-- AUFGABEN --
- A) Durch welche Zahl wird laut dem Forumsbeitrag zur ISBN-Prüfziffer die Summe der Produkte geteilt?
- B) Schreib den Forumsbeitrag zur ISBN-Prüfziffer ab "# ISBN Nummer" bis einschließlich "folgende Aufgabe bekommen." neu und setz dabei "Berufseinsteiger" an die Stelle von "Studienanfänger".
- C) Schreib den Forumsbeitrag zur ISBN-Prüfziffer nach seinem letzten Satz weiter.

##### VORLIEGENDER TEXT

# ISBN Nummer prüfen



## Luke22 (20. Nov 2017)

Hallo Leute!

Ich bin Studienanfänger, hatte vorher also noch nie mit JAVA zu tun und habe folgende Aufgabe bekommen.

Die Internationale Standardbuchnummer (englisch: International Standard Book Number, ISBN) ist eine Nummer zur
eindeutigen Kennzeichnung von Büchern und anderen selbständigen Veröffentlichungen mit redaktionellem Anteil, wie
beispielsweise Multimedia-Produkten und Software. Es existieren dazu verschiedene Varianten, e.g. ISBN-10 und ISBN-
13. Hier wollen wir uns auf ISBN-10 beschränken.
Zu Sicherungs- und Kontrollzwecken von ISBNs wird die letzte Stelle als Prüfziffer verwendet. Diese Prüfziffer der ISBN
wird nach einfachen Regeln aus den übrigen Ziffern berechnet:
Man multipliziere die erste Ziffer mit eins, die zweite mit zwei, die dritte mit drei und so fort bis zur neunten Ziffer, die mit
neun multipliziert wird. Man addiere die Produkte und teile die Summe ganzzahlig mit Rest durch 11. Der Divisionsrest ist
die Prüfziffer. Falls der Rest 10 beträgt, ist die Prüf-"ziffer" ein "X".
Beispiel einer ISBN-Prüfziffer:
ISBN 3898641171 ("Sprechen Sie Java?")

##########
##### AUFGEFÜHRTE EINTRÄGE

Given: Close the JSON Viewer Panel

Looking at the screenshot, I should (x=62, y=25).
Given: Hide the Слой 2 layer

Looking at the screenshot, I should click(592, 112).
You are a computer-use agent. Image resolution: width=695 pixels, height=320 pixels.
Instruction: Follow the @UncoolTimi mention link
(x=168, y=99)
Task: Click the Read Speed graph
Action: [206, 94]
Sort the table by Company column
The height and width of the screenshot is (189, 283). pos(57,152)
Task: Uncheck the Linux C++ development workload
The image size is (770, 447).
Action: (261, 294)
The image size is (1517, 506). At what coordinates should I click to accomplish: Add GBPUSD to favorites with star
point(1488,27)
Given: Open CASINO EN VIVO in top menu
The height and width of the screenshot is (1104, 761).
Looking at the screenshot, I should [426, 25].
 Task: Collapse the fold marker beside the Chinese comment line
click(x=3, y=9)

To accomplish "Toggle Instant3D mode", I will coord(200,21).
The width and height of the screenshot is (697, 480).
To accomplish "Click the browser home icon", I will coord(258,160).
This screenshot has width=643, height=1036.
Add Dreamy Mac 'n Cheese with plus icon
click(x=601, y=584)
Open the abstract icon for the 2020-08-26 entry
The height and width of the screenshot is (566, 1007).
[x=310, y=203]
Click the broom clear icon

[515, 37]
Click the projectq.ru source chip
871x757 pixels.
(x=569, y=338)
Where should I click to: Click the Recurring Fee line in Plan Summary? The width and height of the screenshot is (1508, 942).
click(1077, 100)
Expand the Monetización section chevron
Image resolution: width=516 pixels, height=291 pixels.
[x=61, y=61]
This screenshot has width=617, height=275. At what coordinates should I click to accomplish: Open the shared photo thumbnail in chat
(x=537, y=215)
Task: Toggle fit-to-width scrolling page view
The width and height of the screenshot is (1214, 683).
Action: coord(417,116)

##########

-- ANTWORTEN --
- A) Durch 11.

- B)
# ISBN Nummer prüfen



## Luke22 (20. Nov 2017)

Hallo Leute!

Ich bin Berufseinsteiger, hatte vorher also noch nie mit JAVA zu tun und habe folgende Aufgabe bekommen.

- C)
3*1 + 8*2 + 9*3 + 8*4 + 6*5 + 4*6 + 1*7 + 1*8 + 7*9 =
3 + 16 + 27 + 32 + 30 + 24 + 7 + 8 + 63 = 210
210 / 11 = 19 Rest: 1 => Prüfziffer korrekt!
Schreiben Sie ein Programm, das eine ISBN einliest und prüft ob diese formal korrekt ist, d.h. ob die Prüfziffernrechnung
korrekt ist. Verwenden Sie zum Einlesen der ISBN die Methode In.read().

Meine Fragen dazu sind:
Wie kann ich, wenn die ISBN als eine eingelesen wird, die einzelnen Stellen mit der jeweiligen Zahl (1-9) multiplizieren?
Wie kann ich die Länge der ISBN überprüfen?

Danke im voraus!


----------



## SchwarzWeiß (20. Nov 2017)

Also mit Modulo kommst du an die einzelnen Ziffern einer Zahl. 
Bekommst du die Zahl als Integer oder als String in der Form "ISBN 3898641171 ("Sprechen Sie Java?")" ? Falls du den String bekommst, musst du die Zahl natürlich zuerst herausschneiden.


----------



## Luke22 (20. Nov 2017)

Also, das habe ich jetzt aus einer anderen Aufgabe (Mastermind):
int zZ4 = zahl % 10;
int zZ3 = (zahl/10) % 10;
int zZ2 = (zahl/100) % 100;
int zZ1 = (zahl/1000) % 1000;

nur das eben mit den 9 Stellen?
lg


----------



## SchwarzWeiß (20. Nov 2017)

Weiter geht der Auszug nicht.